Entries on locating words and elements
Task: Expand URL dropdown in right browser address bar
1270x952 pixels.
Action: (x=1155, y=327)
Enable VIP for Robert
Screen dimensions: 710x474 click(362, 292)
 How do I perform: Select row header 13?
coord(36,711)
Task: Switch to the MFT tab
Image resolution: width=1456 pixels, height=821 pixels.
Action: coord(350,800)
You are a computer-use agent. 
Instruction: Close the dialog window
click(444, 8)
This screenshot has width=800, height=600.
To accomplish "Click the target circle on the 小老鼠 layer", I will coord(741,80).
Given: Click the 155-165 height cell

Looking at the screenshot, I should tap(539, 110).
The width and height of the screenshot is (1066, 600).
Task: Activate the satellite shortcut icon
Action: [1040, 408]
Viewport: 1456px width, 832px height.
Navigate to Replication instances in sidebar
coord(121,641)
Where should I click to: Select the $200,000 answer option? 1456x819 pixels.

== Problem to work on ==
Which lines in the rows above contain the word "pixels"? Report each of those lines in full.

== Response ==
1270x952 pixels.
Image resolution: width=1456 pixels, height=821 pixels.
Where should I click to: Select the $200,000 answer option? 1456x819 pixels.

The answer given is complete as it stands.